### Problem requirements
Work through the data line by line, gathering every line that has the word "display".

START Data shown

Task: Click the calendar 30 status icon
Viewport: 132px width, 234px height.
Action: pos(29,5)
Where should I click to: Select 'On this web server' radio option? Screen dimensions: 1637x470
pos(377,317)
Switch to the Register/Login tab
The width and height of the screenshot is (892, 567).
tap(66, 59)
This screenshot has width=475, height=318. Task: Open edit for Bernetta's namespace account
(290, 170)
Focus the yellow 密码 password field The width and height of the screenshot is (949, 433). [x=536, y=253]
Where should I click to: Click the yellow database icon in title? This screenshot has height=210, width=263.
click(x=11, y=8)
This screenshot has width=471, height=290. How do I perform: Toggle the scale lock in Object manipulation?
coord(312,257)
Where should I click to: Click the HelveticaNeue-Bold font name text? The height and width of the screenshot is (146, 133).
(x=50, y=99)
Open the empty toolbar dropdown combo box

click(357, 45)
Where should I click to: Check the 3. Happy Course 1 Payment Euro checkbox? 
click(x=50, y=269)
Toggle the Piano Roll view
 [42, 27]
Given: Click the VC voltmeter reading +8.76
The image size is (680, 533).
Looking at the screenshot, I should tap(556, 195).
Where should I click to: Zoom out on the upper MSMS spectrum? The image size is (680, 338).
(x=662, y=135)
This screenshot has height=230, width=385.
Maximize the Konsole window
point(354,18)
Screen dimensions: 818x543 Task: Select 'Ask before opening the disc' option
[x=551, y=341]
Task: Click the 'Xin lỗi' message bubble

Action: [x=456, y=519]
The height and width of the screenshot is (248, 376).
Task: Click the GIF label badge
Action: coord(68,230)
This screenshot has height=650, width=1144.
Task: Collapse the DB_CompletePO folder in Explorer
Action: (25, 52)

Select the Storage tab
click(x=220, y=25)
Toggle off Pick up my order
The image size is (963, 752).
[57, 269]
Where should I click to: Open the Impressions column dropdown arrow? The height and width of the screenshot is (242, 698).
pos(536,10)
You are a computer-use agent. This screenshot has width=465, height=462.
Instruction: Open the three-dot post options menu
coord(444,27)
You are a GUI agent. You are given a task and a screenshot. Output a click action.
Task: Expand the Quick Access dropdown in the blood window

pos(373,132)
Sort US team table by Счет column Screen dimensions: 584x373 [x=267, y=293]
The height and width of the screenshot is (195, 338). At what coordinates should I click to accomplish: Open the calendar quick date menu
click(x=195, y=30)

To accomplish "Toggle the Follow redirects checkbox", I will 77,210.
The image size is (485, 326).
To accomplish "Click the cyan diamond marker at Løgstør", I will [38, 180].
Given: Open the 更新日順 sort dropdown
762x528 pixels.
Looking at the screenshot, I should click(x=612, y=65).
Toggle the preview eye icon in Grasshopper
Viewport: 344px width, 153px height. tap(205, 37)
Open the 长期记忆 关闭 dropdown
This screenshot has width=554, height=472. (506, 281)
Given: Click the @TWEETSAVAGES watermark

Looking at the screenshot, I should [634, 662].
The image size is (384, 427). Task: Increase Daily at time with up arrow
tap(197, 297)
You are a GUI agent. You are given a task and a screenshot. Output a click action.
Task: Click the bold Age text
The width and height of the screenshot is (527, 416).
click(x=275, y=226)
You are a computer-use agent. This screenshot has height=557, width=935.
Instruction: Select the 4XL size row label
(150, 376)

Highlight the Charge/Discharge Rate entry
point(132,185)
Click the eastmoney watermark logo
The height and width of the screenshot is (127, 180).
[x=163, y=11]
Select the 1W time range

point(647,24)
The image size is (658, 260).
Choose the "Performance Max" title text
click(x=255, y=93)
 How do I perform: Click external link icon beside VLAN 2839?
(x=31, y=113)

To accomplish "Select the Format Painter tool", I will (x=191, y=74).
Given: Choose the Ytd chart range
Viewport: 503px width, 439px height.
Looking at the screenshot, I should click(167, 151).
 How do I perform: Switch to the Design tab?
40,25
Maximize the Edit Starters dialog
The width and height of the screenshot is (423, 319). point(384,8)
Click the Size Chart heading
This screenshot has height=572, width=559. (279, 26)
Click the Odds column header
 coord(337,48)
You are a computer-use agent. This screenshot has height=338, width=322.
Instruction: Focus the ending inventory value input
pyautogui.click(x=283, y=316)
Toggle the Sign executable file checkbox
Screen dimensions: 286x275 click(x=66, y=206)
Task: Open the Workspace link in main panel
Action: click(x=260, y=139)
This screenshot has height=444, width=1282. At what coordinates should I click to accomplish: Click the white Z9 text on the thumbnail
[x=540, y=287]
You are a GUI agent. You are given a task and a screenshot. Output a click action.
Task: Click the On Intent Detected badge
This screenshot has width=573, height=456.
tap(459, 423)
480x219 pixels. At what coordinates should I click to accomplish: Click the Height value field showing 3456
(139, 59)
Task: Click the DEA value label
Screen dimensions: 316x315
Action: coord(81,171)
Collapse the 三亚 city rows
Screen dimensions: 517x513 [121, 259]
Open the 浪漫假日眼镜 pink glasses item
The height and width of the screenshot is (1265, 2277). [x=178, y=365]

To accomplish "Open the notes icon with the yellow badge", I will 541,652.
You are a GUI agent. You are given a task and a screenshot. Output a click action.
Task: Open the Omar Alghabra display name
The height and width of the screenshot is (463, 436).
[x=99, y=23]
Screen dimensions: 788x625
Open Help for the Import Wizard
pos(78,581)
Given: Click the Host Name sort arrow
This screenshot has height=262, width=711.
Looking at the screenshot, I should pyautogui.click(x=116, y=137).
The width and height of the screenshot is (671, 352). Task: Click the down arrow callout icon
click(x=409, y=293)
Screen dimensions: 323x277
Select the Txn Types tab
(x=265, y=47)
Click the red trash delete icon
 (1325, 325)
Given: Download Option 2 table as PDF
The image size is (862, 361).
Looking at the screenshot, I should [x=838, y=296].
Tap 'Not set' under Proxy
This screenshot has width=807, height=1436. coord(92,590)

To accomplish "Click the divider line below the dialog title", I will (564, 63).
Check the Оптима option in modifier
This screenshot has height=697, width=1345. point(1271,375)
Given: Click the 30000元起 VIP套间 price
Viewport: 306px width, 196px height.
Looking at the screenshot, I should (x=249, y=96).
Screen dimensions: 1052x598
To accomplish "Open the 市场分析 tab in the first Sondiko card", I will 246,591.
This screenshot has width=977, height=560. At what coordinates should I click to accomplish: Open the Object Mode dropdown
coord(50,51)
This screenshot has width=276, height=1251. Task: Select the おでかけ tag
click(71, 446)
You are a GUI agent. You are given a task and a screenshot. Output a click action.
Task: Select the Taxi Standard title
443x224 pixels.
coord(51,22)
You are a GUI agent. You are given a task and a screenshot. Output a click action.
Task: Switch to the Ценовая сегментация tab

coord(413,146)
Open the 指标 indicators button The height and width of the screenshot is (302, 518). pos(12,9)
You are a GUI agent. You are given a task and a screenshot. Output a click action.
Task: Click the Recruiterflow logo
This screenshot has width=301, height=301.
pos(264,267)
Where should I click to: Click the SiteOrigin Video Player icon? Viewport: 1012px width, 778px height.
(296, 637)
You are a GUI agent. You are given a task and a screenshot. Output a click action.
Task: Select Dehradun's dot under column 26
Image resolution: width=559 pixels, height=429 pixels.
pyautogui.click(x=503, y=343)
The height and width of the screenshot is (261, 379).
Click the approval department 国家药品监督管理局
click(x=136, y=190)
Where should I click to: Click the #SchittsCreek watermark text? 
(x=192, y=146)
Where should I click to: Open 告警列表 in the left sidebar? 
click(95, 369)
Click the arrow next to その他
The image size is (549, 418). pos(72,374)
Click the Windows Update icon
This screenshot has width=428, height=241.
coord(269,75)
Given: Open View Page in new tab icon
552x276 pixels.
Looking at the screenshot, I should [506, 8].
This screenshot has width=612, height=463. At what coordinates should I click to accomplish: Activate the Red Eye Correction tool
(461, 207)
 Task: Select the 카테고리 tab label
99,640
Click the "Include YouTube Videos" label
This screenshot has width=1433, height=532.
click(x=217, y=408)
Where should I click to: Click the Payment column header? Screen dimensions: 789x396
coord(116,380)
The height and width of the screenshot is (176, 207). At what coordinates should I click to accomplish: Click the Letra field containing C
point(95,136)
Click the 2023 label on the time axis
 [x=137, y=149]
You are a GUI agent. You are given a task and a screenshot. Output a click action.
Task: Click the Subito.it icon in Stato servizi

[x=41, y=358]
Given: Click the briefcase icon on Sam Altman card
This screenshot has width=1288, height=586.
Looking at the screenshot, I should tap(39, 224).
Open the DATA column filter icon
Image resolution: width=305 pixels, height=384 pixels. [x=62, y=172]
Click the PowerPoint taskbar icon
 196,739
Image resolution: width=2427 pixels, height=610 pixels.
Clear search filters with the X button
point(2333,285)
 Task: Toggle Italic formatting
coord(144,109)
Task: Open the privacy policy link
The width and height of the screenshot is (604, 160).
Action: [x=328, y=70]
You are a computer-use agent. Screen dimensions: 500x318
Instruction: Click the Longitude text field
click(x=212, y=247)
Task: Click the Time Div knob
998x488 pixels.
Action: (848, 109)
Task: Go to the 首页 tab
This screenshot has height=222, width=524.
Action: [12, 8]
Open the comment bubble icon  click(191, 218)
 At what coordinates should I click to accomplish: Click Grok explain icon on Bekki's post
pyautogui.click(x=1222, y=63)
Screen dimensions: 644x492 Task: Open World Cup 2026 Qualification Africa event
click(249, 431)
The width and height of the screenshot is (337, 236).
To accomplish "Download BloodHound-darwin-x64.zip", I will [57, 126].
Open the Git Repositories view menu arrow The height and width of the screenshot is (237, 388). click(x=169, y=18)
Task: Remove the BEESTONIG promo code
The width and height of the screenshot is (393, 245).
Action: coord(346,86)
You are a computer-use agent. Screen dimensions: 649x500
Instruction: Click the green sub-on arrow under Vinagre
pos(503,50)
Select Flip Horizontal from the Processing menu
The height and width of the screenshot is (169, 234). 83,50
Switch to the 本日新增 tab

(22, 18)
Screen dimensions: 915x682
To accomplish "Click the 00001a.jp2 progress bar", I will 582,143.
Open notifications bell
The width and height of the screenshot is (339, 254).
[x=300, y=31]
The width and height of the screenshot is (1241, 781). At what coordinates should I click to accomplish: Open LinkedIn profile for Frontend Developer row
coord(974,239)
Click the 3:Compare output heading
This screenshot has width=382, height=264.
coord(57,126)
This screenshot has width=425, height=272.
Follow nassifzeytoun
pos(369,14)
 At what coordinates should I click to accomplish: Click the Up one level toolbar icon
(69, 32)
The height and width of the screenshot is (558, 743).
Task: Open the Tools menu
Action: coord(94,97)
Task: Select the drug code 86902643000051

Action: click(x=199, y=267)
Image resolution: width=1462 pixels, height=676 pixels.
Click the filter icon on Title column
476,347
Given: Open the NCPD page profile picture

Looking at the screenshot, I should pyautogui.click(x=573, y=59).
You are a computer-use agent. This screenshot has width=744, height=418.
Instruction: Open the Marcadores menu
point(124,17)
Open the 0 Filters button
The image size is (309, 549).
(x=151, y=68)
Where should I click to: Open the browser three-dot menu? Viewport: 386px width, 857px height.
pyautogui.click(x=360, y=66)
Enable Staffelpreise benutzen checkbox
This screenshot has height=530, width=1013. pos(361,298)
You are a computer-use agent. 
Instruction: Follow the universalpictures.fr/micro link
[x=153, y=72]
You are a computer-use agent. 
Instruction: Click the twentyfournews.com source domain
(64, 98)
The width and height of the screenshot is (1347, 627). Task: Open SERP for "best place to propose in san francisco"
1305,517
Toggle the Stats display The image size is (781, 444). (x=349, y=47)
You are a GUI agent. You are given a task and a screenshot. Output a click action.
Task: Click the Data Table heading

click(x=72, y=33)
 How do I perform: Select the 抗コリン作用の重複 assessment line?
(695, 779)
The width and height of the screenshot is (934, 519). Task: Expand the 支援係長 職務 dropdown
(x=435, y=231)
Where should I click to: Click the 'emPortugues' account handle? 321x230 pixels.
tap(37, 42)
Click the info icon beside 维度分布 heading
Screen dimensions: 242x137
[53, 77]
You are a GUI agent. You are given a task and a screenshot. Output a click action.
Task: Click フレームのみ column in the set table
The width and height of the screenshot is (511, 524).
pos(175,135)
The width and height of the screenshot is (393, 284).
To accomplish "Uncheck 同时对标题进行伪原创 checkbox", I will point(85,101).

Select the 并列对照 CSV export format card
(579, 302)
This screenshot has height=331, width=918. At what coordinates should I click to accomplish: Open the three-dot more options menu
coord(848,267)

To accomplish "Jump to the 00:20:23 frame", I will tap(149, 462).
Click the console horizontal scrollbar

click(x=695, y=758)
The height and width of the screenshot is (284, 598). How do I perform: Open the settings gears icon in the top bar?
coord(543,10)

END Data shown

### Solution to the problem
Task: Open the Omar Alghabra display name
Toggle the Stats display The image size is (781, 444). (x=349, y=47)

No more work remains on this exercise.